Au terme du dernier match de la défunte saison, la performance de Laurent Dethier n'était pas passée inaperçue : il avait réussi à planter 29 buts en championnat. Cette année, après deux rencontres, le meilleur buteur de la promotion D, dorénavant surveillé comme Fort Knox par les défenses adverses, semblait mal parti pour rééditer son exploit. Mais dès le troisième match, face à Bioul, Laurent Dethier remettait les pendules à l'heure en marquant quatre fois. À Faymonville, une semaine plus tard, El Fenomeno plantait à nouveaux quatre roses avant de frapper trois fois contre Vaux puis encore deux fois à Spa ce week-end. Avec 13 buts en 6 matches, le goleador du stade Bertrand file vers un nouveau record !

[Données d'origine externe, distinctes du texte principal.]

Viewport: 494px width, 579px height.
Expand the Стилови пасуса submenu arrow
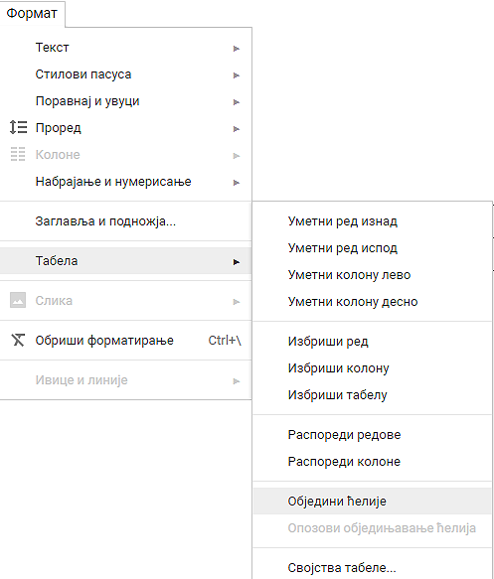click(x=237, y=75)
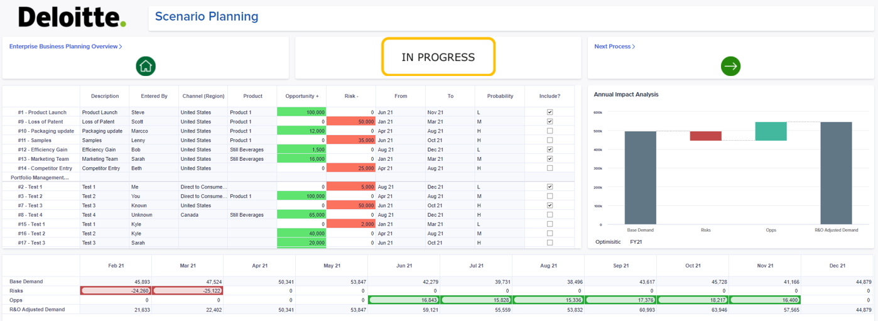Click the Optimisitic scenario label below chart

pyautogui.click(x=607, y=242)
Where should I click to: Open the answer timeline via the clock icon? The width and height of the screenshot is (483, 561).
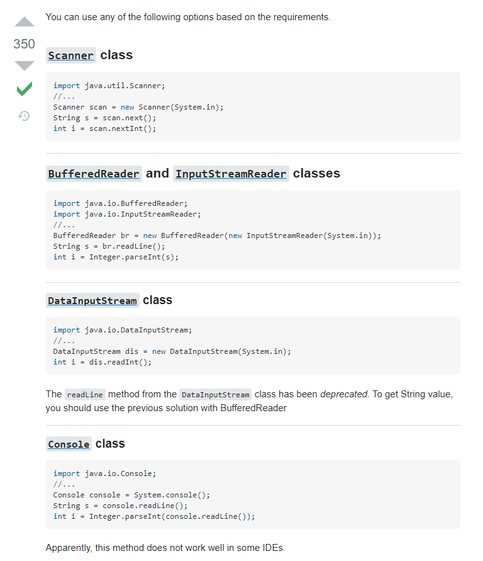(x=24, y=116)
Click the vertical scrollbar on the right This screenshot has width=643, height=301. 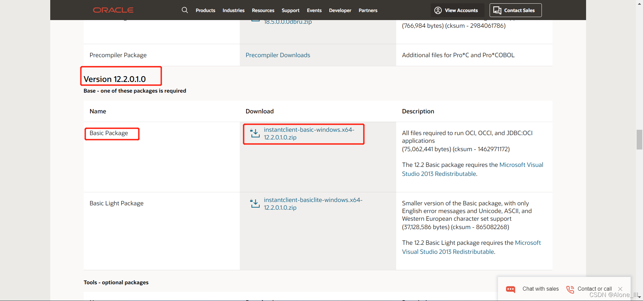pos(639,140)
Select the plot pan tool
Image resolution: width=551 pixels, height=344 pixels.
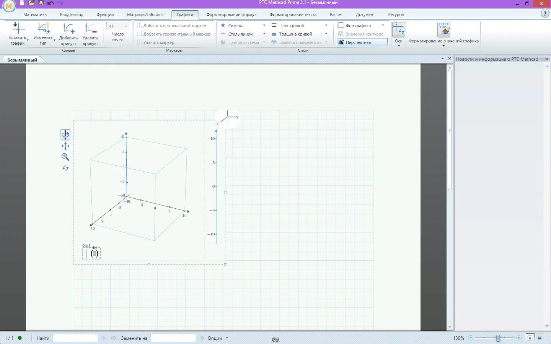point(65,146)
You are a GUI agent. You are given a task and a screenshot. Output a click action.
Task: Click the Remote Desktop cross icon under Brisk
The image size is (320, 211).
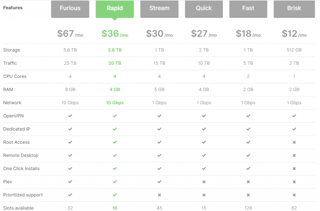pos(294,155)
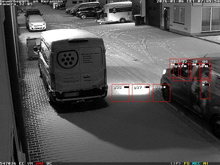Click the g50 zone label

pos(200,66)
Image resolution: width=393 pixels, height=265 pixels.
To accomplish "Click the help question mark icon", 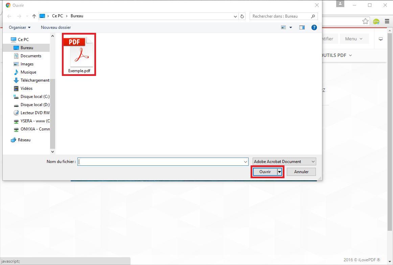I will pos(314,27).
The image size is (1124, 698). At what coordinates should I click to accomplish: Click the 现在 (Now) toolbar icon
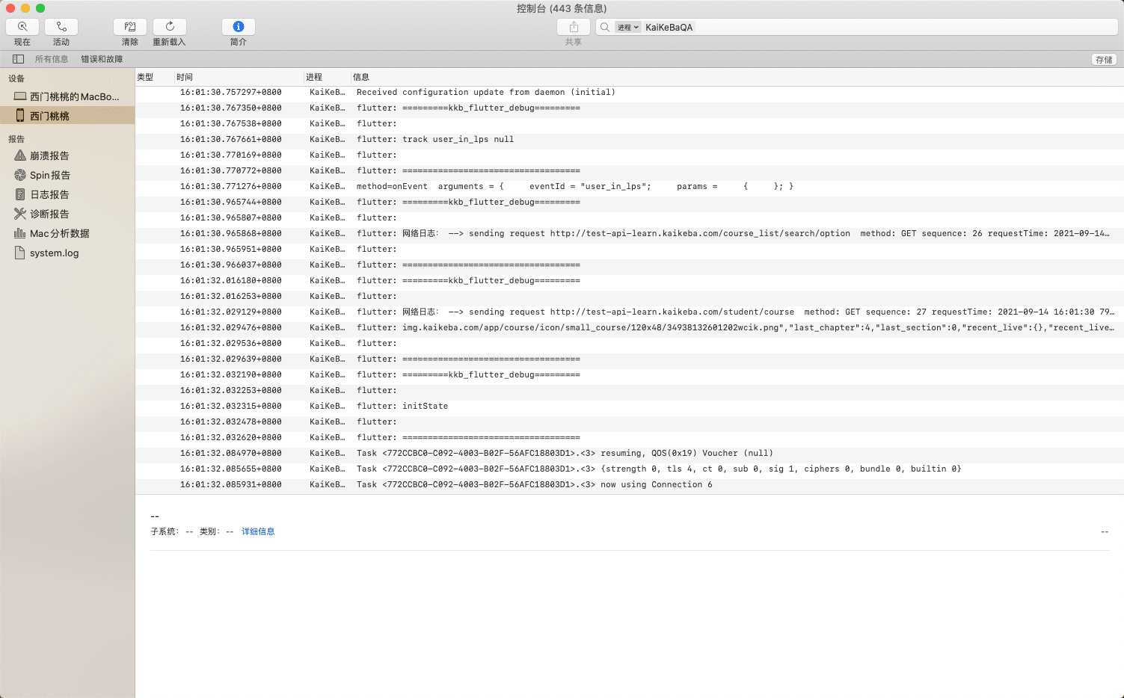coord(22,27)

Et pourtant, entre le foot et le basket, son coeur a longtemps hésité. « J'ai débuté le foot à Sclayn, près de chez moi, en cadets, explique Laurent. Mais j'ai vite arrêté le foot car le coach faisait une tournante et je ne jouais jamais. J'ai découvert le basket, au Continental puis au First Andenne avant de rejoindre le Golden Seilles. Ma maman préférait le basket, elle trouvait ce sport moins salissant... ».

Après cinq mois sans football, Laurent rechaussait les crampons à Andenne. Ses qualités d'attaquant sautaient vite aux yeux de ses entraîneurs et dès les scolaires, il intégrait le noyau P1, sans passer par la case junior. Chez les Oursons, sous la conduite de Guy de Munck, il plantait 20 buts en première. Couvin, Petit-Waret, Walhain et Aische s'intéressaient alors au jeune phénomène qui optait finalement pour le stade Bertrand où il retrouvait les Andennais Berto Hébette, Hugues Laboureur et Alain Dheur. «Je suis venu pour jouer le haut du panier et au terme de la saison, nous avons décroché le titre », rappelle le fils de Louis, ancien joueur d'Hannut et d'Andenne.

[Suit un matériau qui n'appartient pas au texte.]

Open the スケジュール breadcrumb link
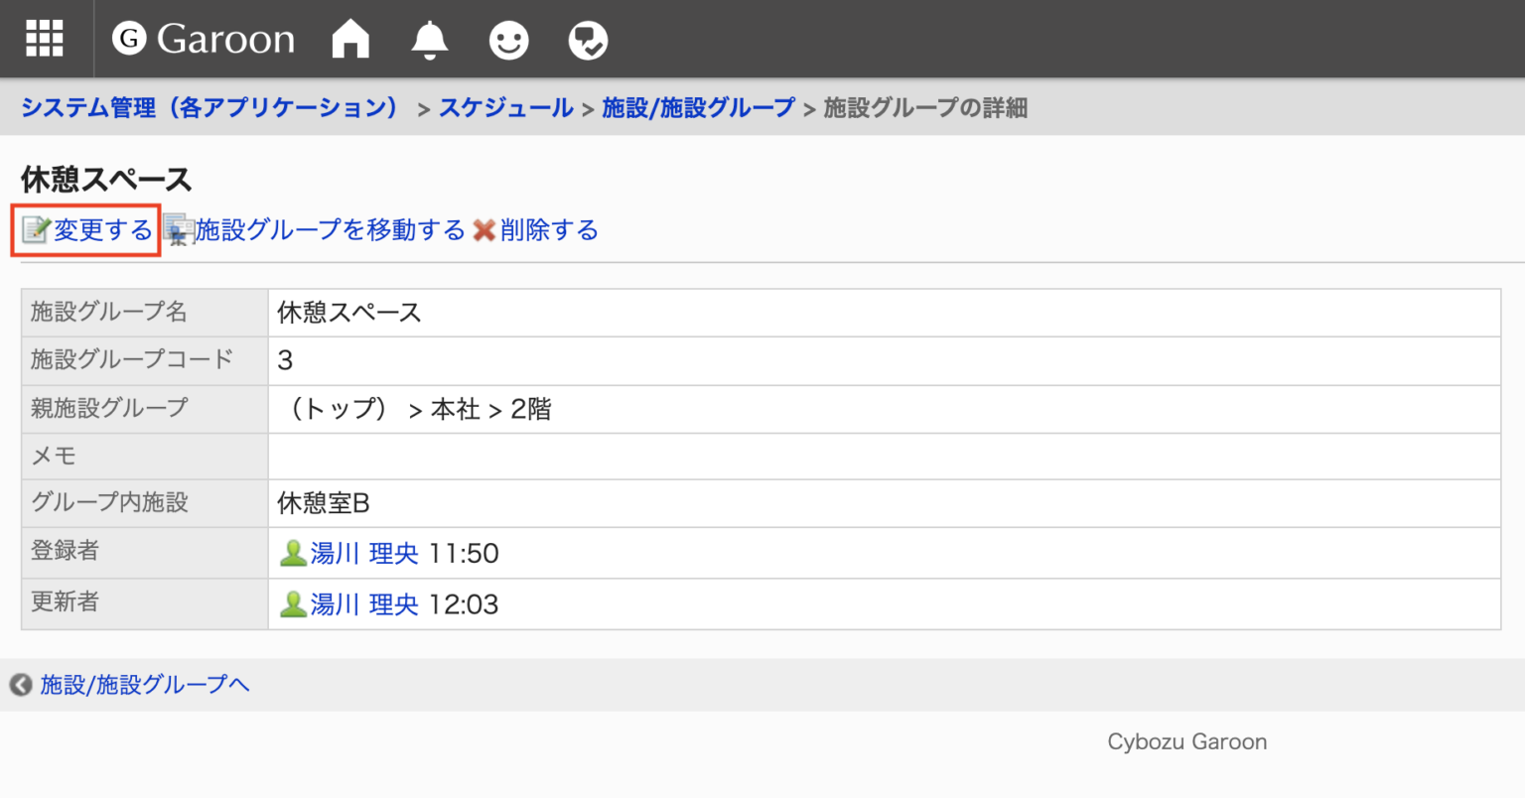Screen dimensions: 1525x798 [505, 107]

Sept ans plus tard, Laurent Dethier porte toujours fièrement la vareuse d'un club qu'il adore et qu'il compare à une véritable famille. Mais il sait qu'avec des statistiques aussi impressionnantes, un buteur comme lui ferait le bonheur de bien des clubs : « L'an passé, l'US Centre a manifesté un intérêt. Les contacts les plus concrets sont venus de l'UR Namur et de l'Olympic de Charleroi. Mais en me sollicitant le 15 et le 20 juin, c'était trop tard, j'avais déjà donné ma parole à Aische. Je ne pense pas trop à l'avenir. J'ai toujours voulu jouer plus haut et comme me l'a bien dit Marco Casto, si la chance se présente, il faut la saisir, quitte à se planter. Mais je ne suis pas du genre à abandonner mon équipe au mois de décembre ».

Employé au golf de Louvain-la-Neuve, Laurent, 24 ans, a mûri depuis ses débuts à Aische. Sa forme actuelle, il la doit à une hygiène de vie plus saine : «Il y a 3 ans, j'étais un peu plus gros. J'ai corrigé les erreurs du passé : un peu moins de sorties et de fast-food... ». Un régime qu'un autre Fenomeno, mondialement connu celui-là, devrait également pratiquer. Laurent peu en témoigner : la recette fonctionne pour marquer.